Force majeure and commercial impracticability provide limited relief when tariffs or government actions increase costs, as courts generally view these risks as foreseeable. While suppliers can use these doctrines in negotiations to seek price adjustments, sophisticated counterparties will push back at attempts to invoke these legal doctrines in the tariff context. To prevent this, and to mitigate risks at the frontend, companies should carefully structure contracts to allocate tariff responsibility, incorporate price adjustment mechanisms, and require renegotiations when new tariffs are imposed. By proactively addressing these issues in supply chain agreements, businesses can better navigate economic volatility while maintaining contractual clarity and financial stability.

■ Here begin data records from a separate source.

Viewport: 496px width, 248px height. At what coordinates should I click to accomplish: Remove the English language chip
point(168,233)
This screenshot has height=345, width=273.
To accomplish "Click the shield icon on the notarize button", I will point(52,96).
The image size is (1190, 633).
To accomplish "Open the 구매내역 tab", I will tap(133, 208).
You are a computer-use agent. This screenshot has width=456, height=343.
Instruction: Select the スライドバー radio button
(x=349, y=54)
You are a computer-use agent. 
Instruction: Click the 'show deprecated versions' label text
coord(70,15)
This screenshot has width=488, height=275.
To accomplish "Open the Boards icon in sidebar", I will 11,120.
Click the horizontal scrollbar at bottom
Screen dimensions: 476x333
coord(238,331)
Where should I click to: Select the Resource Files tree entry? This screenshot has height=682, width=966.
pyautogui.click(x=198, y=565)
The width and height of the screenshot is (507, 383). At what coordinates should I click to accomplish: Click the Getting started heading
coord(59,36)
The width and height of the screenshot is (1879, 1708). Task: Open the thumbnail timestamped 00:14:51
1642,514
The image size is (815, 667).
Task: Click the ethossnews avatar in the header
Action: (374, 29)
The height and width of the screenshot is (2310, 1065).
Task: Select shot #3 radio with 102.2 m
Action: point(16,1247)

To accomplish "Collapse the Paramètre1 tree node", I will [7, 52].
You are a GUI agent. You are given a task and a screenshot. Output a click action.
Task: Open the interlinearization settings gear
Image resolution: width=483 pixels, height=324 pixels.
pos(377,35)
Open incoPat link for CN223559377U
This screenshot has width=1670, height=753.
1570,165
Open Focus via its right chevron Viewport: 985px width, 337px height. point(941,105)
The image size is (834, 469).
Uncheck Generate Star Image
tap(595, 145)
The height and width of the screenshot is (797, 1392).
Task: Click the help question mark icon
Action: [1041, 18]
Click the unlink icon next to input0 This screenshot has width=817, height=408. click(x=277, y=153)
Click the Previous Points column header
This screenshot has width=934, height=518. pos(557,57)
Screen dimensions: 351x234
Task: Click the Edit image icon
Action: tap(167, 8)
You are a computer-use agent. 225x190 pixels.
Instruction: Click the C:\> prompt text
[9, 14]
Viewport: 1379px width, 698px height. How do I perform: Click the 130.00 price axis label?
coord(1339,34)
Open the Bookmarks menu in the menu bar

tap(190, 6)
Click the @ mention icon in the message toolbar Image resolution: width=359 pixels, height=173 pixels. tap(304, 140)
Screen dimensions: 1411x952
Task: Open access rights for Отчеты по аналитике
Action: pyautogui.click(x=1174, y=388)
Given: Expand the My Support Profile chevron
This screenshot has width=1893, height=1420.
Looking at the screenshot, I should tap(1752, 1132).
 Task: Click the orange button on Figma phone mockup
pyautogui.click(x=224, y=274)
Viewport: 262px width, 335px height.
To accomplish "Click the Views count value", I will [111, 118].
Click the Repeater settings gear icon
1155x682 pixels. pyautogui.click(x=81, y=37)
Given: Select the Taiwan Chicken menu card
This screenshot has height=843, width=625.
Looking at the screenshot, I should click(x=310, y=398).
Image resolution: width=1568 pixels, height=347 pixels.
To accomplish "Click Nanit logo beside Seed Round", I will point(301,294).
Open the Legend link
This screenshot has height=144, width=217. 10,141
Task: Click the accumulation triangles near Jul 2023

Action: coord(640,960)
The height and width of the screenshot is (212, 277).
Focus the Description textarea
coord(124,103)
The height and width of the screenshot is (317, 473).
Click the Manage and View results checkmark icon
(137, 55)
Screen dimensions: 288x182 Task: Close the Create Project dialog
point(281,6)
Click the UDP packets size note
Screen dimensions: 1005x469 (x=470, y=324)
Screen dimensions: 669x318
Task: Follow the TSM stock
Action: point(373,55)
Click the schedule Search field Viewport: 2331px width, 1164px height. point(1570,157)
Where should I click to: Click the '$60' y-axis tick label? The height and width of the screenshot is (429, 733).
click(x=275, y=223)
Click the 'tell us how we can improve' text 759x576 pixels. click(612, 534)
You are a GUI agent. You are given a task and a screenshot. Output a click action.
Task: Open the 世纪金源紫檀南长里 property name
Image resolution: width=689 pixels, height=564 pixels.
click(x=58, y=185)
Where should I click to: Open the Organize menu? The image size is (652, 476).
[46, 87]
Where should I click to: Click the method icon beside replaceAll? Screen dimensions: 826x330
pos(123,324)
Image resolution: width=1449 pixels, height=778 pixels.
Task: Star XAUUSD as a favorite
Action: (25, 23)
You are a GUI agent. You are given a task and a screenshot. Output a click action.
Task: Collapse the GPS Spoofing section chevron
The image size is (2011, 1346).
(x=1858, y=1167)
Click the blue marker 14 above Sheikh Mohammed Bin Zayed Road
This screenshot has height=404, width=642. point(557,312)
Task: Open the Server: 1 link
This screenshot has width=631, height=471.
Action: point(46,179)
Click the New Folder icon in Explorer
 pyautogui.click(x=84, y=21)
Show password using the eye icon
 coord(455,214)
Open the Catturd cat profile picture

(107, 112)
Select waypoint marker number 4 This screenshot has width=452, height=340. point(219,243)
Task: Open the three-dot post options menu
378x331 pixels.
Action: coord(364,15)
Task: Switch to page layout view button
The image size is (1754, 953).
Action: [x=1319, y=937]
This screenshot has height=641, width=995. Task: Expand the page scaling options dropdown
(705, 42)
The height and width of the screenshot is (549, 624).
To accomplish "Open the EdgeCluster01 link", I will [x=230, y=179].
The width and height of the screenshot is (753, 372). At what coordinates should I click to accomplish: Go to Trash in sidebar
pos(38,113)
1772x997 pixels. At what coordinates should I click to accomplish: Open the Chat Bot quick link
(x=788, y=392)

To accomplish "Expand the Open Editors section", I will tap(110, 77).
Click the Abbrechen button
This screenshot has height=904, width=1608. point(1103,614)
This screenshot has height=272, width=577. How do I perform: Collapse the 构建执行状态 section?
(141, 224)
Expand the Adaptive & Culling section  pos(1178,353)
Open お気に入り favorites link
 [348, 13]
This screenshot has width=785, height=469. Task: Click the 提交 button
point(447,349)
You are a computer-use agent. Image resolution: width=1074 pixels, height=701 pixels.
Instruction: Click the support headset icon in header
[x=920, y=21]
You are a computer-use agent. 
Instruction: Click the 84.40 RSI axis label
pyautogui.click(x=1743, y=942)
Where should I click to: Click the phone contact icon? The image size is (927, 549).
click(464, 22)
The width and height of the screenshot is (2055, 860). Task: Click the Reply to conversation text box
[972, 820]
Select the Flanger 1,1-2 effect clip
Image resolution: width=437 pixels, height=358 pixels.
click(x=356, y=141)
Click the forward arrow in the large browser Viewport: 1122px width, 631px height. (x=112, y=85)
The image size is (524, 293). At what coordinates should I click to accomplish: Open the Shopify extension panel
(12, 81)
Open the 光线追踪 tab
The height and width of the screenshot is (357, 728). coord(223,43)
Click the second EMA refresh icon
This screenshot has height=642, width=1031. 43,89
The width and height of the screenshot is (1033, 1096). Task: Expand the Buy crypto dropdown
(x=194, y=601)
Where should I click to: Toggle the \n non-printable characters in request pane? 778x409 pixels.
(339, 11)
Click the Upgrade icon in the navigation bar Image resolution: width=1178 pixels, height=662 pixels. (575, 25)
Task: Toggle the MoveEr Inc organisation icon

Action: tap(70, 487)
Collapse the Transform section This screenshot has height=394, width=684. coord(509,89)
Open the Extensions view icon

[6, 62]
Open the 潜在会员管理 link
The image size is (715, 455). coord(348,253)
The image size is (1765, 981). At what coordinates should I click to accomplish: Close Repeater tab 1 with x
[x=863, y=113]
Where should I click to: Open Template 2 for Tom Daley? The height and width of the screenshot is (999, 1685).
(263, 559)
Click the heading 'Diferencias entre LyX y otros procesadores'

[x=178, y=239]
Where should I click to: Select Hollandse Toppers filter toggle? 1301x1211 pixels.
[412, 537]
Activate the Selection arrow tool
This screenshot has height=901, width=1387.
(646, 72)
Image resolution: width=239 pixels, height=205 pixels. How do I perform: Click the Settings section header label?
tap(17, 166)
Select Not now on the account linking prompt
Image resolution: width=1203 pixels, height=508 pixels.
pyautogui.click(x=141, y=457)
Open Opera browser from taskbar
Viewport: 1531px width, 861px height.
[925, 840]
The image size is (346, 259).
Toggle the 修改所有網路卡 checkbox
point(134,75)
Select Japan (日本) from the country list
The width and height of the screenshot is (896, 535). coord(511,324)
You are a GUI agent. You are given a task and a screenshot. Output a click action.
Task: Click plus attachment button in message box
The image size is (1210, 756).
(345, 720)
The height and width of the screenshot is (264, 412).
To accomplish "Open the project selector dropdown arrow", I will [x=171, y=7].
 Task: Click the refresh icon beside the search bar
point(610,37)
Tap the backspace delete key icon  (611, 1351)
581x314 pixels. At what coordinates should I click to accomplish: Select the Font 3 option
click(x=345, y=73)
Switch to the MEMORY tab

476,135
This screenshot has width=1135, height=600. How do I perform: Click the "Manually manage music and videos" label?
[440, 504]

[1] See, e.g.Seaboard Lumber Co. v. United States, 308 F.3d 1283, 1285 (Fed. Cir. 2002); Steel Industries, Inc. v. Interlink Metals, 969 F. Supp. 1046 (E.D. Mich. 1997).

[2] Aluminum Co. of America v. Essex Group, 499 F. Supp 53 (W.D. Pa. 1980).

[3] See case table.

[4] Unite Here Health v. ML Plaza Owner, LLC, No. 19 C 5314, 2020 WL 12441956, at *2 (N.D. Ill. Dec. 9, 2020).

[5]Siemens Energy, Inc. v. Petroleos de Venezuela, S.A., 82 F.4th 144, 154 (2d Cir. 2023) (quoting 407 E. 61st Garage, Inc. v. Savoy Fifth Ave. Corp., 23 N.Y.2d 275, 281, 244 N.E.2d 37, 41 (1968)).